A beautiful building steeped in history. Tucked away on the eastern fringe of New Inn it is just 30 minutes walk from where I live in Griffithstown. A building has stood on this site from Norman times and possibly earlier although the church was almost completely rebuilt in the Victorian period. The embattled tower is, however, fifteenth century. Its registers date from 1598. From memory the earliest volume includes a note c 1645 that it had been hidden lest it fall into the wrong hands – a reference no doubt to the parliamentary army during the Civil War – it is this reference that has probably given rise to the claim that the church was pillaged at the time. Set in its idyllic, rural surroundings, the church’s relationship with the expanding industrial communities to the west is an interesting one. it is reflected in the letter written to the Panteg Local Board in 1879 which complained of the bad state of the road between Griffithstown and the church.

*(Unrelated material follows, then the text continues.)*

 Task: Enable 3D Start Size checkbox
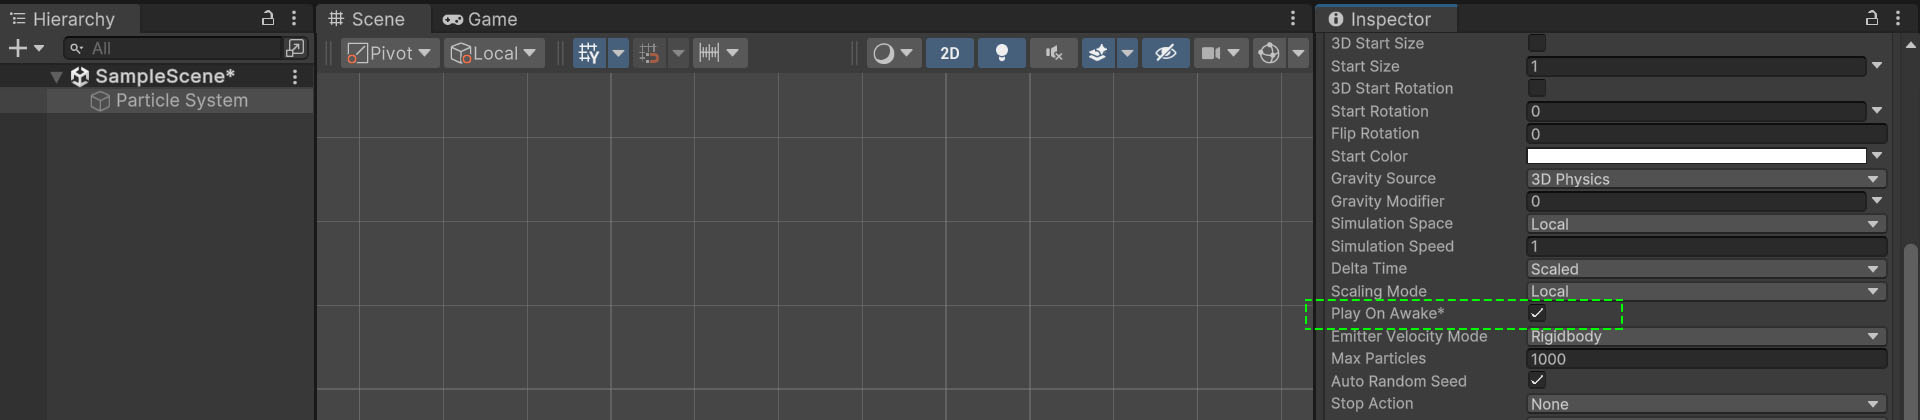(x=1537, y=43)
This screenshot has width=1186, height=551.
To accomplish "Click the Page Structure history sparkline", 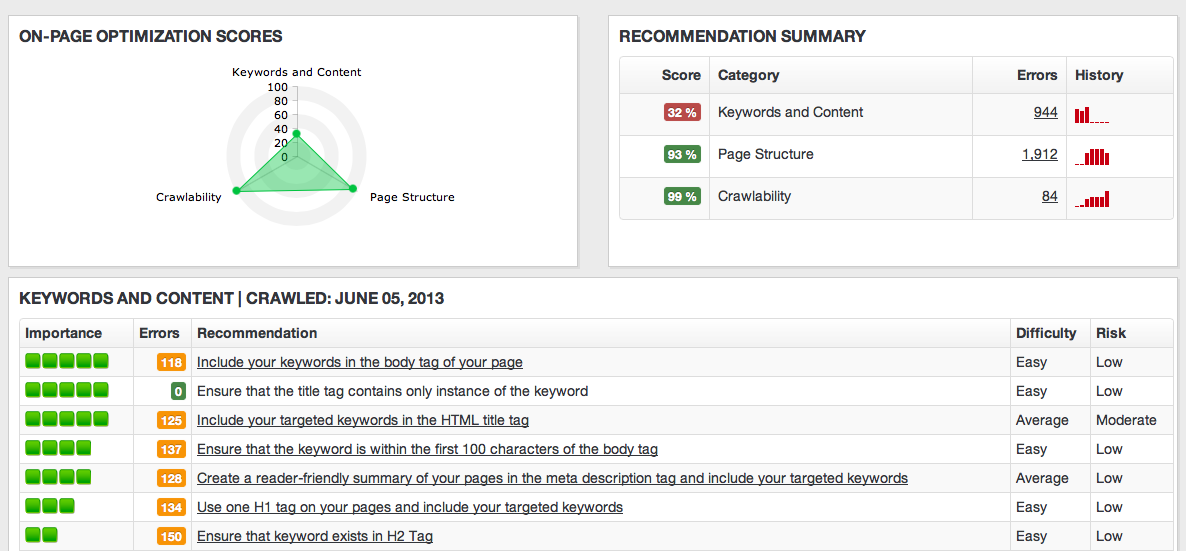I will (1092, 157).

Griffithstown had been developing throughout the 1860s due to the Newport to Hereford railway and boosted by the opening of Panteg Steel Works in 1873. Until 1888 there was no Anglican church in the village and no doubt many trudged across the valley to Panteg church. The letter of complaint about the road was written, indeed, by Reverend Eliot, the incumbent at Panteg. The Local Board admitted it was an ‘ancient way’ but doubted it was responsible for its upkeep. In the event they accepted the generous offer of the chair to repair it at his own expense.